During challenging financial times, strategic direction and business planning are vital—albeit intimidating. As the leader of your business, you need to provide the direction for your team. Do so by empowering your employees, being an agile decision maker and thinking broadly about what can throw you off course.
At ONE: The Alltech Ideas Conference, an event dedicated to inspiring innovation, speakers touched on many ways to think about the future. Here are a few tactical lessons from speakers you can apply on your own business.
1. Focus on Your Business’ Direction and Ideal Destination.
Oftentimes, business leaders spend too much time focusing on where they’ve been, says Aidan Connolly, Alltech chief innovation officer and vice president of corporate accounts.
The traditional strategic model answers some key questions in the following order:
1: Where did we start?
2: Where are we now?
3: How we will get there?
4: Where do we want to go?
Instead, Connolly suggests, swap the order to: 2, 1, 4, 3
“Spend more time focusing on the destination,” he says.
2. Kill Stupid Rules.
We live in a complex, always-on world. This is a major hurdle for business leaders, says Lisa Bodell, CEO of futurethink, a firm that trains businesses how to become innovators.
“Complexity is the enemy of meaningful work,” she says. “It holds us back. People incorrectly think complicated systems are more meaningful and valuable.”
As you develop your strategic and business plans, enact one of Bodell’s tips: Kill a stupid rule.
“When I do this with leaders all over the world, I’m astounded at how many things they come up with,” she says. “Most of the things are not rules, simply annoyances like meetings, reports, emails, etc.”
Ask your team: What would you love to stop doing? What are your biggest time wasters? What tasks have little ROI? Identify which tasks can easily go.
“People love it when you give them permission to stop doing things,” she says.
3. Streamline Your Team Meetings.
While team meetings can be vital, they can also be a frustrating use of time—if they aren’t run properly. To use meeting time more effectively at Alltech, a company that employs more than 5,000 people and conducts business in more than 120 countries, Pearse Lyons, founder and president, says his team writes down their updates or ideas on a smart board before the meeting starts.

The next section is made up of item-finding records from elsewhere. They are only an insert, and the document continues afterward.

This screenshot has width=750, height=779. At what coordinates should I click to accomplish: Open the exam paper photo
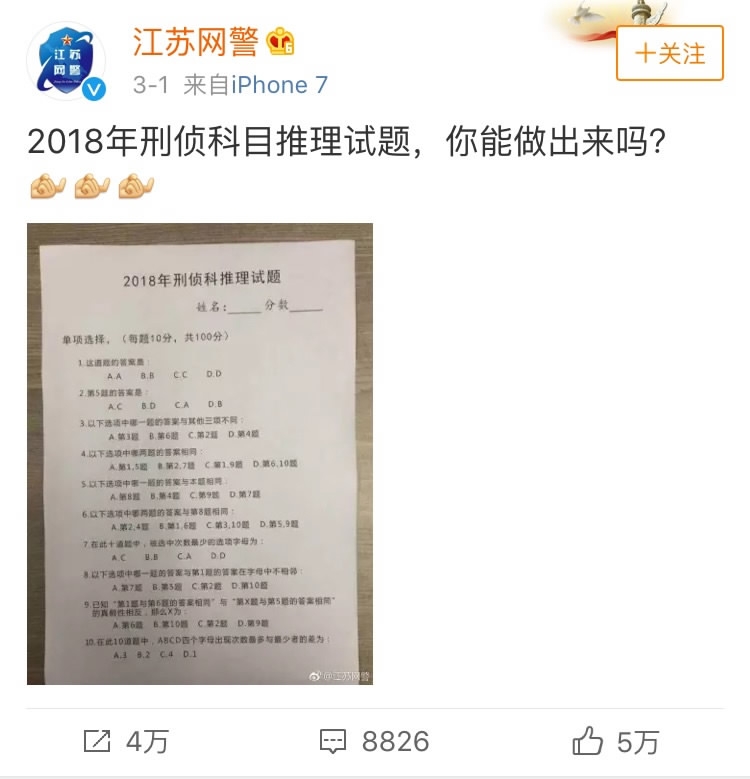click(x=200, y=453)
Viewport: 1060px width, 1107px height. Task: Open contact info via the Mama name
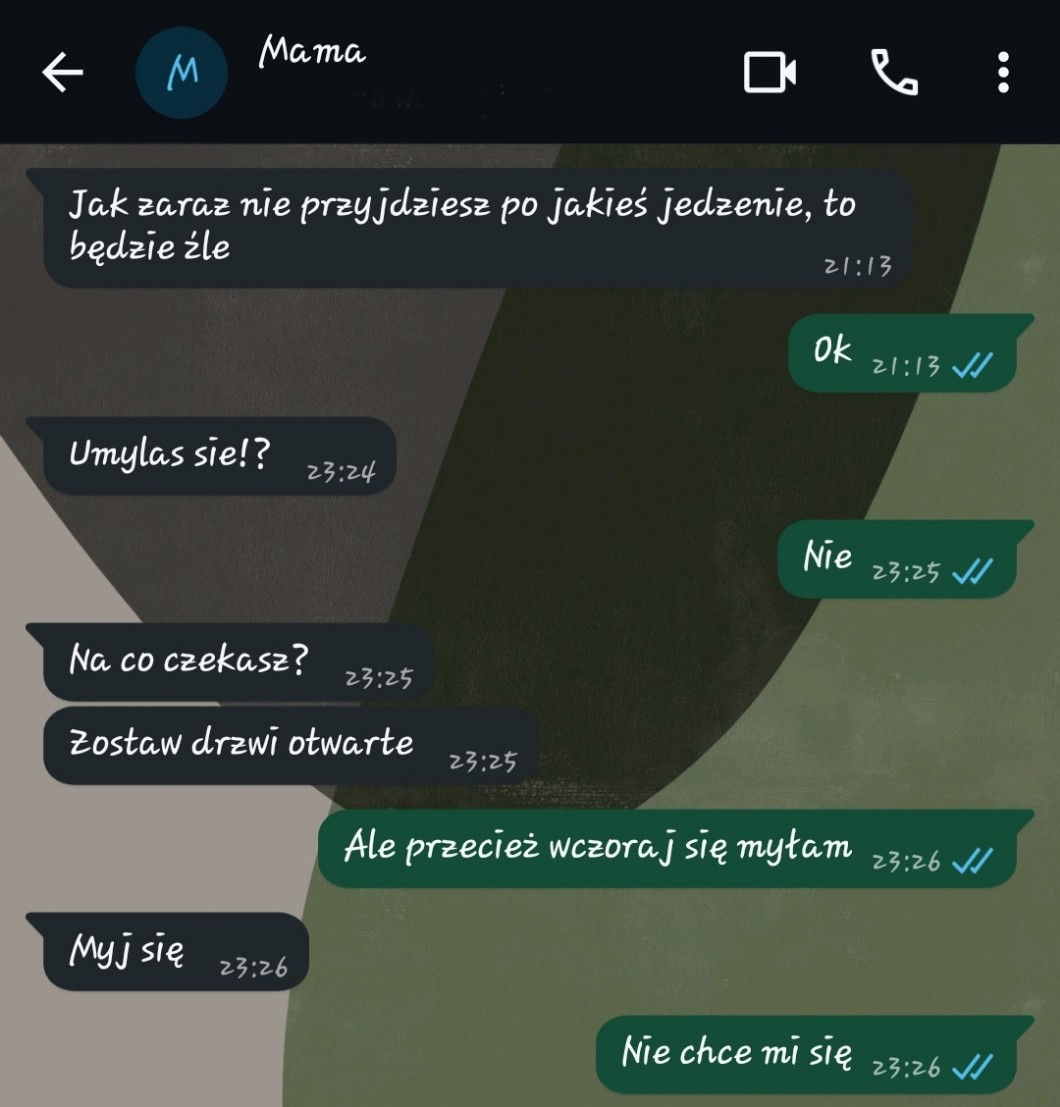coord(312,52)
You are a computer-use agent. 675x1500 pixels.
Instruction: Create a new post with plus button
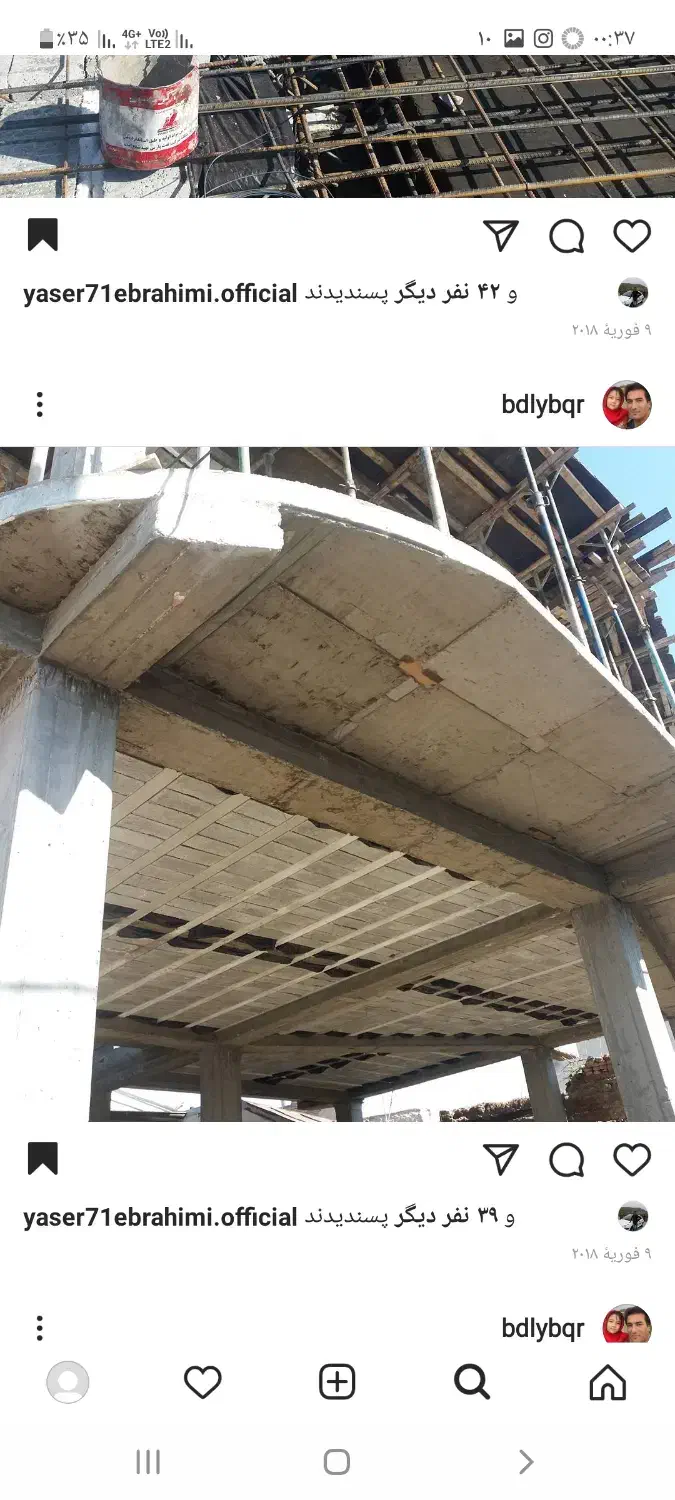[337, 1382]
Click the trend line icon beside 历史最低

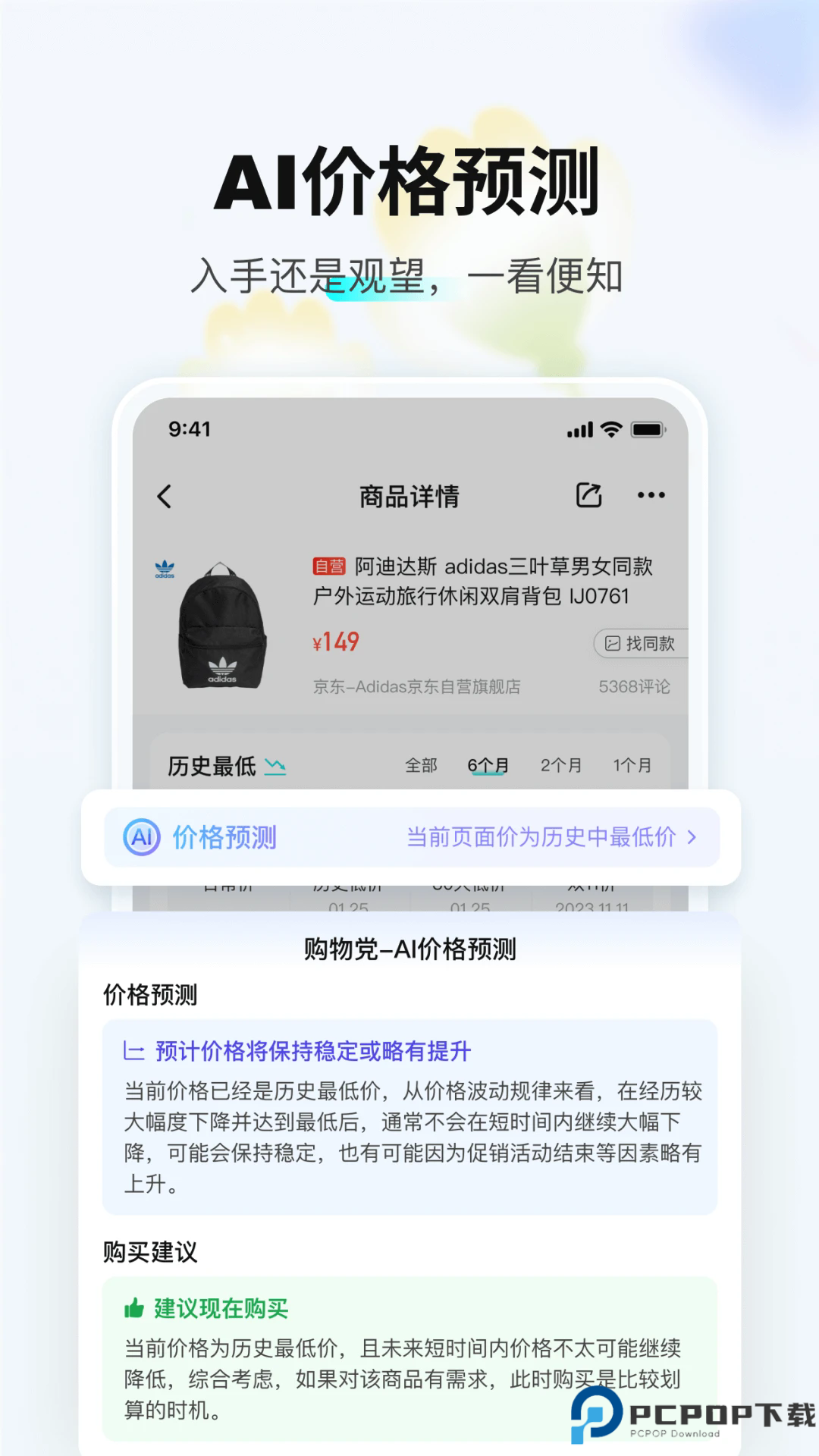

Then the meeting time isn’t filled with each person explaining their points, the information is already there for everyone to read. During the meeting, if something doesn’t make sense, you can just erase it, Lyons says.
4. Give Your Team Permission to Make Decisions (and Then Make it the Norm).
Employees are continually frustrated when there’s a major obstacle in the decision-making process. That could be an unneeded formality or a complex system. But most of the time, there’s a person holding up the progress.
Bodell has seen success by bosses empowering employees to make decisions. For instance, one client she worked with told his team that by next month’s meeting, each employee had to report two decisions he or she made without asking the boss’ permission.
He still received emails and requests for a week or so, but by the next meeting, each person had two decisions to report. So he upped the number by one each month. After several months, he had freed his time to focus on the tasks only he could do and created greater job satisfaction and productivity for his team.
5. Adopt a Disruptive Mindset.
George Blankenship has witnessed how companies benefit when they throw out the status quo. As a former executive with Tesla Motors, Apple Computer and GAP Inc., he knows big ideas can equal financial success.
“At Tesla, almost everything we did was impossible,” he says, referring to how the company has completely redefined the car-buying experience, builds cars in factories previously closed by General Motors and Toyota, and has received the highest Consumer Reports rating ever.
Building on his 30 years of international strategy, retail and real estate experience, Blankenship provides the following advice on how to develop a disruptive mindset for your business:
- Simply: Focus only on what’s important.
- Courage: Don’t listen to outsiders.
- Alignment: Demonstrative conviction.
- Celebrate: Successes and failures.
- First step: Take it!
“Sometimes you think that to change the world, you need to do the impossible,” Blankenship says. “I look at it differently. It’s not impossible—it just hasn’t been done yet.”